竹内美術店オーナーの独り言 7

今後について


インスタグラムなどのSNSを通して常に新しい作家を発掘していこうとアンテナを張っています。その作家の作品がどんなに良くても、実際に話をしてみて作家自身の思想哲学、情熱がどれくらいあるかという事を重要視しています。そしてそれに尽きると考えています。

このような理由から誰の作品でも取り扱いをするということはしていません。


日本では、文化勲章や文化功労賞をとっている、あるいは芸術院の会員だとか有名な先生の弟子である、どこの大学の出身か、受賞歴があるかなどに高い評価を置き過ぎて、作品の内容やその作家の持つ思想、哲学、情熱ということをあまりにも軽んじた結果、作家の能力がかなり削がれてしまっていると思います。また、観る側も鑑賞の能力が落ちてしまい、作家の肩書きに惹かれて購入に至るという事が起こり、それが日本のアート市場をダメにしている原因の一つだと考えています。


文化・芸術という分野は万国共通であり時代によって流行り廃りがあります。

特にこの数年コロナ禍においては、外出制限や様々な規制があり音楽や映画、読書、アート鑑賞などに今まで以上に目を向ける機会が多く与えられた期間になったと思います。

文化・芸術は、言葉が通じなくてもどの国の人にも共感できる部分があり、閉鎖的な生活を強いられていたとしてもそれらによって豊かになったりあるいは新たな自分の感性が広がったりと、精神的な豊かさをもたらしてくれるものです。

このようなことに興味を持つ時間的余裕、精神的余裕を人は求めているのではないか、と感じています。


文化や芸術で使用される材料は時代によって変化しています。

食べ物や音楽なども時代の変化と科学技術の進歩が相まって材料が変化し、絵画でいえばアクリル絵具ができてからコンテンポラリーの作家の多くはアクリル絵具を取り入れており、昨今でいえばNFTというデジタル技術を使ったアートも出てきています。

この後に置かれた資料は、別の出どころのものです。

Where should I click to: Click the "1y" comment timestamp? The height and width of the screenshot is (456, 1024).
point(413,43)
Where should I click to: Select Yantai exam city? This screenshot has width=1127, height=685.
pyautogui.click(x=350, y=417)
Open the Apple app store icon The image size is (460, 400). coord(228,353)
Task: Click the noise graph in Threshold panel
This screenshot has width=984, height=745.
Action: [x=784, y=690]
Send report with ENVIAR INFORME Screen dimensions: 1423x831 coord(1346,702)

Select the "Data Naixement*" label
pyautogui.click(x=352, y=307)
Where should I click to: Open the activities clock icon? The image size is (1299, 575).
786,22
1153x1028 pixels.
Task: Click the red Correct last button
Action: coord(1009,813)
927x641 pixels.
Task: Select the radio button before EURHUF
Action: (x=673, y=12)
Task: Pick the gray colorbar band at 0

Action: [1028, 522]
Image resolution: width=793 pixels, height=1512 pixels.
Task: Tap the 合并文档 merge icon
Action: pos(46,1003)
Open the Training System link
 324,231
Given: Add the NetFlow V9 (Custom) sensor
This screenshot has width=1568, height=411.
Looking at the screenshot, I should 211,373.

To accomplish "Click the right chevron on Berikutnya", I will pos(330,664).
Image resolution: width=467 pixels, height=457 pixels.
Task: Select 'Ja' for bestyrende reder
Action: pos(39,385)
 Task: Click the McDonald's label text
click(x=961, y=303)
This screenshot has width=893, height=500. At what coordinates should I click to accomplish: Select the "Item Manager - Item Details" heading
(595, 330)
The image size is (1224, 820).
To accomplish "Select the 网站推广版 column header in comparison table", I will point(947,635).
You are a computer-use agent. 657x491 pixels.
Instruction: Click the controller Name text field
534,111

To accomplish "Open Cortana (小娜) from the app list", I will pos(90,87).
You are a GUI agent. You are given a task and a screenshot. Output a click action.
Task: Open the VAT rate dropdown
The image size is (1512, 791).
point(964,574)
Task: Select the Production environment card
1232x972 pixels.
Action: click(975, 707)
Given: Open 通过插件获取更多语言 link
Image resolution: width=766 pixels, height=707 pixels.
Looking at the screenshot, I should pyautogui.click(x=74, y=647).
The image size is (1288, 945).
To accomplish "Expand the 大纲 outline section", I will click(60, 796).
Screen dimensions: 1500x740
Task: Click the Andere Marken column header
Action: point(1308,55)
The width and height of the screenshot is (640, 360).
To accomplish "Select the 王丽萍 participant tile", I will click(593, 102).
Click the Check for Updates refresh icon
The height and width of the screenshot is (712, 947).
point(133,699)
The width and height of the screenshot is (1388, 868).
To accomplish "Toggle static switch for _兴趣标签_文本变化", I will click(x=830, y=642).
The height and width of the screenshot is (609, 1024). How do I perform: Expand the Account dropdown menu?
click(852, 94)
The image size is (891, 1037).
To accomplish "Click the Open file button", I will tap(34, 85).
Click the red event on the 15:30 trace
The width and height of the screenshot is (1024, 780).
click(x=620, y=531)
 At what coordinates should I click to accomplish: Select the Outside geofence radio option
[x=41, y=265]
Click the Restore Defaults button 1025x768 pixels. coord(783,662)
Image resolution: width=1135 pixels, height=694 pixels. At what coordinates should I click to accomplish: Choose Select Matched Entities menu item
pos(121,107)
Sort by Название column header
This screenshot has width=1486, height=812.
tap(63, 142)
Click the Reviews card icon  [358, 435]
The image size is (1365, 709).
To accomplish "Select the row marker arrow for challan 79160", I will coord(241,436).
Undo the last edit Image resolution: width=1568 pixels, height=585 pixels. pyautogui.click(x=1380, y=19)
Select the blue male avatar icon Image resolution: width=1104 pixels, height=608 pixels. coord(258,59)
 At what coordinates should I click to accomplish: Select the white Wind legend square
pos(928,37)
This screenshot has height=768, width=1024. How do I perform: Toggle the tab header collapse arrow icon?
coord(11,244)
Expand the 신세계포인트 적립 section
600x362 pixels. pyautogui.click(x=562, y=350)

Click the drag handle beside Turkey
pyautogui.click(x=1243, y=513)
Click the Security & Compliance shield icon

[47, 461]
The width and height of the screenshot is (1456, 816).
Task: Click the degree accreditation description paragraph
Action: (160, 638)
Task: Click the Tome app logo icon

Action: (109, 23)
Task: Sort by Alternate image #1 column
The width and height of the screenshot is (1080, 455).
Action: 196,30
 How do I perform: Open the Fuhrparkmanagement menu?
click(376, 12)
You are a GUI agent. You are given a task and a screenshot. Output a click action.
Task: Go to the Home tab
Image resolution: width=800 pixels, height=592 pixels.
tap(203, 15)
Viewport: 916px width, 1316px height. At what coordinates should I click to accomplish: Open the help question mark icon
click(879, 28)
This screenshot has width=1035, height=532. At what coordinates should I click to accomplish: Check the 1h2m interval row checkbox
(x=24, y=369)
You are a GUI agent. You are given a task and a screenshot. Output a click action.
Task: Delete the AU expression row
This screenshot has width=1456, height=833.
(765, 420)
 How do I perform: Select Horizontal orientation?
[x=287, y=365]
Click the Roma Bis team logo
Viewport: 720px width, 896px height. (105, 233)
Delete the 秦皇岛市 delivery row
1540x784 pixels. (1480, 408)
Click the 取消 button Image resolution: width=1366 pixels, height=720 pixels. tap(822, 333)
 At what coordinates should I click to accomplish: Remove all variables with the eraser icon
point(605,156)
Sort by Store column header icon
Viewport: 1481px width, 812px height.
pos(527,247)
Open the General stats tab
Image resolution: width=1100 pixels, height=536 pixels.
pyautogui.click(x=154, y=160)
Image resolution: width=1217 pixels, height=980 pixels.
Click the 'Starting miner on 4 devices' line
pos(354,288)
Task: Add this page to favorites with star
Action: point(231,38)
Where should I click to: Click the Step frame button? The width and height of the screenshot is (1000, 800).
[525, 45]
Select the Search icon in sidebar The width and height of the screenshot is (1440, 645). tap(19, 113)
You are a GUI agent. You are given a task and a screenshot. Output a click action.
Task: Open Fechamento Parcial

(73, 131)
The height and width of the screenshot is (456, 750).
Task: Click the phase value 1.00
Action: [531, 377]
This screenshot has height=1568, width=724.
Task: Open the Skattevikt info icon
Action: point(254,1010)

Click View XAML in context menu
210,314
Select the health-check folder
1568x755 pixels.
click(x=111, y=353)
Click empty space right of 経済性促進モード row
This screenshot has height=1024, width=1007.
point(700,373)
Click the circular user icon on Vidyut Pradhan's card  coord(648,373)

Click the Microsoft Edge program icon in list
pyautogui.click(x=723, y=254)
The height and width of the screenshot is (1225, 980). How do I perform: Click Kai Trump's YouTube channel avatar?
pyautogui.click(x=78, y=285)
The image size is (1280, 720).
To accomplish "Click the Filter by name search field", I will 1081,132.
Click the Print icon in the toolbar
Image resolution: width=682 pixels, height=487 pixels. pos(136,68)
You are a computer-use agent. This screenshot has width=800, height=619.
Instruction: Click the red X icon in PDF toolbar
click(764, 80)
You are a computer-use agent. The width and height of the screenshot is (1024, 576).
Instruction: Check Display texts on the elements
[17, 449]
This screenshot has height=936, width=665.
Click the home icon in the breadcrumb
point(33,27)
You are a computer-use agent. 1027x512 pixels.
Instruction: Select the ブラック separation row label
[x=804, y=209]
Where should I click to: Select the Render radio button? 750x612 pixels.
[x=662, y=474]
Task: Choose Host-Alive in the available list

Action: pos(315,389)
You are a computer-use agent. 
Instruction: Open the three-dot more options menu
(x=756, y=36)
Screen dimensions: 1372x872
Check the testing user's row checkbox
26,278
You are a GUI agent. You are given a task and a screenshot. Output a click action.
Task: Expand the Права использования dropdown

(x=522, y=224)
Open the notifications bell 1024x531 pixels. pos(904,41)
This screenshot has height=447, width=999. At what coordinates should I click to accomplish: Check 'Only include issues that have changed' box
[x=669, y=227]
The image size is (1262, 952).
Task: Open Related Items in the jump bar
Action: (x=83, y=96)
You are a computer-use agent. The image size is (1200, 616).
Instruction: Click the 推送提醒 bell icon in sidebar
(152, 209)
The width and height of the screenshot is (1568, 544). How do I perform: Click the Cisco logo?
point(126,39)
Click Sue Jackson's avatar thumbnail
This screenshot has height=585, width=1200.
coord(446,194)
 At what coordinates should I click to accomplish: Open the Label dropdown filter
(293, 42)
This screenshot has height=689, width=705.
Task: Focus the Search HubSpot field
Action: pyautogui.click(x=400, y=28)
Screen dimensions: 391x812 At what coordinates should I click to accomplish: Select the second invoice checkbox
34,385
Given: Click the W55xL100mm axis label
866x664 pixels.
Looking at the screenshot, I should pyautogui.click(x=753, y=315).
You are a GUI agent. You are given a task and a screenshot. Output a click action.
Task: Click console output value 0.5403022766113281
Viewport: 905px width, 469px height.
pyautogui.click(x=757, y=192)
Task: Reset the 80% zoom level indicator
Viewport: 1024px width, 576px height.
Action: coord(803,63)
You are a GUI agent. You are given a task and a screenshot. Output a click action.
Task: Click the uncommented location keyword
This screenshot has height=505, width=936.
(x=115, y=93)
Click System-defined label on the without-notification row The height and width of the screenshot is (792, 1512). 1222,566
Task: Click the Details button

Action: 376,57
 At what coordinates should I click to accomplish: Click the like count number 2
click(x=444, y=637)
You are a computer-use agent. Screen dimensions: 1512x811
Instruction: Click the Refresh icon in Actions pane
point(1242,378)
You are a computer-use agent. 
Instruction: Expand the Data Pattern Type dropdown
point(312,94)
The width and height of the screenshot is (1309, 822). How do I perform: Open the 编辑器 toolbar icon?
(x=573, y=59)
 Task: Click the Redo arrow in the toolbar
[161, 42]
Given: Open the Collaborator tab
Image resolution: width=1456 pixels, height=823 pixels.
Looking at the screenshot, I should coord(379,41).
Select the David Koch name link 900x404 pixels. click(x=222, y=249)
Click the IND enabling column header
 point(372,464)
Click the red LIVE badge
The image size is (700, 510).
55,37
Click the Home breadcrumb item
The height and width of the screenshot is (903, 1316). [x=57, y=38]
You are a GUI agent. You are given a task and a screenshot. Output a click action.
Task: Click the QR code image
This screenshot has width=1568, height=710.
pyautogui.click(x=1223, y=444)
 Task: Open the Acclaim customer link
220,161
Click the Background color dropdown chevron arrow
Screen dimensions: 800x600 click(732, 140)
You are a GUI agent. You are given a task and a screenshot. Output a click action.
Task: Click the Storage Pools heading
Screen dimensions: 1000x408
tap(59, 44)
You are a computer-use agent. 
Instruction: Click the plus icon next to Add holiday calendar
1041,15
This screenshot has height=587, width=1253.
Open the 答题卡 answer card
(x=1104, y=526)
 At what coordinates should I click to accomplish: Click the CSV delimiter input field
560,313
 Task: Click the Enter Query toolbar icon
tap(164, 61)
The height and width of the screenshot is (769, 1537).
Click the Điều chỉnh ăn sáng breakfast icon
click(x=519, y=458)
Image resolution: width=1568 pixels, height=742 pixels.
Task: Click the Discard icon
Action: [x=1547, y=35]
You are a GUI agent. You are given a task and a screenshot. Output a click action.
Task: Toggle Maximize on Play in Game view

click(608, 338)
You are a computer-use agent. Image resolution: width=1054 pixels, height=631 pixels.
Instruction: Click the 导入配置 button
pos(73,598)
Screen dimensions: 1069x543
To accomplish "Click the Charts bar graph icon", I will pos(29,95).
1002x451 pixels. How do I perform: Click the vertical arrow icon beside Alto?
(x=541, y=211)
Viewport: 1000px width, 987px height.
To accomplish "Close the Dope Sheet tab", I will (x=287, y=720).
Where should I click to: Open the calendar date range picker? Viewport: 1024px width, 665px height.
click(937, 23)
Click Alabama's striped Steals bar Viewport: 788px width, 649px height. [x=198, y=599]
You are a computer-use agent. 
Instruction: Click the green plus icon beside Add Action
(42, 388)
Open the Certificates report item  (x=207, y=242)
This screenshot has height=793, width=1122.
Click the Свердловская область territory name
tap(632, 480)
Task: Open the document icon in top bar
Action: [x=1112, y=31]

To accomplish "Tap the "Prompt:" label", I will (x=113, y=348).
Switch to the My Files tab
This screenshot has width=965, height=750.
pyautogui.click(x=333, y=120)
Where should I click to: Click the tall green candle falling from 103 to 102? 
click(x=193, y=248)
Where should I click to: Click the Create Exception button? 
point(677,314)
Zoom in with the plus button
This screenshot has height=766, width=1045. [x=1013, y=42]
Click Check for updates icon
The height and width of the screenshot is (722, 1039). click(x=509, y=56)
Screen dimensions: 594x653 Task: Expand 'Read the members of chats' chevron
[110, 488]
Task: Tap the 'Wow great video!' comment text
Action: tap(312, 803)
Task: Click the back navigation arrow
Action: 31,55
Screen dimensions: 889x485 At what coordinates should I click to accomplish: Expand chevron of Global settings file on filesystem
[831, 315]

材料が変わることによって『やり尽くされた感』のある表現が、また新たに表現方法を見出だす事ができ、或いは時代の変化によって新たな材料を使った表現ができる環境も少しずつできているとも言えます。

過去にも同じような事が繰り返されて何千年もの間に様々な素材や材料が科学技術の進歩によって影響を受けてきて、芸術の世界もまた同様でしょう。どの材料でどのようなコンテンツを使用するかの選択は自由であり、自分が一番表現しやすいもの、手段を使っていくのが良いのではないでしょうか。

ここ数年世界中がコロナ渦にあり海外へ行く事が非常に困難になりましたが、これが終息し元通りに海外へ旅行や仕事で行くような環境に戻れば、またその国々にコロナ渦後の新たな文化が生まれているだろうし、それに触れる事ができるかも知れません。

もしかすると『コロナ渦』というのは一旦休憩して過去や未来の事をもう一度自分達の頭の中をリセットする、新たなスタートを切るための良い機会になったのかも知れません。


非常に困難な事態ですがこのように良い方へ思考を切り替え、またコロナ渦後の世界で新たな未来をつくれるという事を期待したいと思います。